Your answer needs to include each line of the records in which the string "computer" can be found.

*** Opening Data listing ***

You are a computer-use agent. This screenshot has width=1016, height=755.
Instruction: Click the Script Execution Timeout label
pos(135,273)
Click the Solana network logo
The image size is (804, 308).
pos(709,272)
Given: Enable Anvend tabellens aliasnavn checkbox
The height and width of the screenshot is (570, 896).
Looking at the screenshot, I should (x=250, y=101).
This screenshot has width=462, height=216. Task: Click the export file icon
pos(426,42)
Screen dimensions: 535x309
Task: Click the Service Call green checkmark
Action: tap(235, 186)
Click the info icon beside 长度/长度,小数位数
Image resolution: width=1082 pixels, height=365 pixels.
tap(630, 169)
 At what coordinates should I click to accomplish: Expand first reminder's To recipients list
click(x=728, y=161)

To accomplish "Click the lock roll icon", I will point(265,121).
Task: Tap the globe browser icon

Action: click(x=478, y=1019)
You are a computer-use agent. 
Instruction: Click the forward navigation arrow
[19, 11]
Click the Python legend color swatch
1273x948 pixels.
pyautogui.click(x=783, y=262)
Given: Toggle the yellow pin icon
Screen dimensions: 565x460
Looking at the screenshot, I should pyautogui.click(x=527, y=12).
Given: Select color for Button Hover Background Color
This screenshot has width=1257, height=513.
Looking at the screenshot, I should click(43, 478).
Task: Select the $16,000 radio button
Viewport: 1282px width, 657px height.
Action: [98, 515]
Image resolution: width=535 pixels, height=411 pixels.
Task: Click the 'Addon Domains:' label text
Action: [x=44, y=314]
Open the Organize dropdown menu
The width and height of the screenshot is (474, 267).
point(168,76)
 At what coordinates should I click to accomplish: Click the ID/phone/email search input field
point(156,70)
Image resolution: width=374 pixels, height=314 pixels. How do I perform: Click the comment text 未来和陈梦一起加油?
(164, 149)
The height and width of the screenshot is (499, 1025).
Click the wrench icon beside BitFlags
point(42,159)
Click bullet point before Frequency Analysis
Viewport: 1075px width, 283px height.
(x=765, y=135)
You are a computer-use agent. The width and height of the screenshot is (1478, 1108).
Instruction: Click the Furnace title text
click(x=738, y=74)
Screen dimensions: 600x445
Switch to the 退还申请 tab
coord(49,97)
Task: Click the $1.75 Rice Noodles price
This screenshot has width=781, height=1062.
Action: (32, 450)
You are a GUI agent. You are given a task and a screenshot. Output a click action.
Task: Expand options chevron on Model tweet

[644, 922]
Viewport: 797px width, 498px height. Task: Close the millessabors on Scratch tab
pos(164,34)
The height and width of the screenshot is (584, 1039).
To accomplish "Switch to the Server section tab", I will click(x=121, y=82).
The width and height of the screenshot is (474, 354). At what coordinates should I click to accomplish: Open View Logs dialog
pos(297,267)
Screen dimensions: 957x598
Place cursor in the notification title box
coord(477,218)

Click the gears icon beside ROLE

*** Closing Data listing ***

Output below:
You are a computer-use agent. This screenshot has width=1016, height=755.
You are a computer-use agent. 
You are a computer-use agent. The width and height of the screenshot is (1478, 1108).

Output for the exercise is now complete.